Later, when asked to sit at computers and go through a questionnaire to help determine what courses of studies and careers would be good fits for them, several of the same students struggle with the words on the screen, English still foreign to them.

In spite of all these warning signs, counselors’ caseloads are so big that this may be the only time for at least a year that many of these students will ever see her or any other counselor. The best she can do is reach out each fall to Campbell’s 800 first-year students in groups like these, to try to give them an idea of what life might be like beyond their early teens.

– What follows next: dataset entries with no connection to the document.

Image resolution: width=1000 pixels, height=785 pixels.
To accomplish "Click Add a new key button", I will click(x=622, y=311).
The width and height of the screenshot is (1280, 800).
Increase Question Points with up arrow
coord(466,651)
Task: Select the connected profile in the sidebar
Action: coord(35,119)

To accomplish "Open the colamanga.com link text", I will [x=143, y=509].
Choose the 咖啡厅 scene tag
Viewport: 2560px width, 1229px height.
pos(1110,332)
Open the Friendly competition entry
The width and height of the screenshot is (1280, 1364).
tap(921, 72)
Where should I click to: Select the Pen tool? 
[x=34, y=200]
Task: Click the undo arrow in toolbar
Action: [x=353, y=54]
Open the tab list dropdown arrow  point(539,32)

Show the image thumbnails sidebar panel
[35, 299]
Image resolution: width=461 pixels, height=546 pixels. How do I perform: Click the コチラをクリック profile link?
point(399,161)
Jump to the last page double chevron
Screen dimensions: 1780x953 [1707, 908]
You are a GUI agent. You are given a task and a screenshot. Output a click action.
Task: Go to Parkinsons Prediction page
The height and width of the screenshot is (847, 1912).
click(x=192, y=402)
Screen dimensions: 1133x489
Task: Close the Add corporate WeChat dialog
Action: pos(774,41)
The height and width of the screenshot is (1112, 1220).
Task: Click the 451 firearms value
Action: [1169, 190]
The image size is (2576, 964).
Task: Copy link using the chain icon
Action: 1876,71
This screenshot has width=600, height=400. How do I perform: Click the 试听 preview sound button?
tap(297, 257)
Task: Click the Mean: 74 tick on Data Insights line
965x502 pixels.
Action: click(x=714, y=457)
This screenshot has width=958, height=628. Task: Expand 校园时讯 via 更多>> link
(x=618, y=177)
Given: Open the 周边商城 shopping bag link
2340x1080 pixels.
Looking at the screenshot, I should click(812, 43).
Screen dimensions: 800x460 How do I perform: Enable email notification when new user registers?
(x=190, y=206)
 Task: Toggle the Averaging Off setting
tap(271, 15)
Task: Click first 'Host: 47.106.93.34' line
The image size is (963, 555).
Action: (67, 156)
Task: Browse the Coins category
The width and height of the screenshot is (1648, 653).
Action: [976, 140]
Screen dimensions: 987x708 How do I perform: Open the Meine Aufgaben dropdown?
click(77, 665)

Campbell High, in Smyrna, a fast-growing city about 20 miles northwest of Atlanta where one in five children under 18 lives in poverty, began holding the group meetings this year. They’re among several attempts the school is making to counteract a vexing but largely unseen problem nationwide: a critical shortage of competent counselors capable of giving advice to college-going high school students, precisely when the country needs more Americans to get degrees — and when getting into college is more expensive and more confusing than ever.

A single public school counselor in the United States has a caseload of 471 students, on average, according to the American School Counselor Association, or ASCA. In high schools, where counselors are often the primary source of information about college — especially as increasing numbers of students become the first in their families to consider it — each one is responsible for an average of 239 students, the ASCA says. In California, the ratio is an even more unwieldy 1-to-500. A Georgia School Counselors Association survey puts the number in that state at 1-to-512.

To make matters worse, budget cuts are forcing counselors to perform more duties unrelated to their traditional roles, such as monitoring the school cafeteria or proctoring exams, says Eric Sparks, the ASCA’s assistant director.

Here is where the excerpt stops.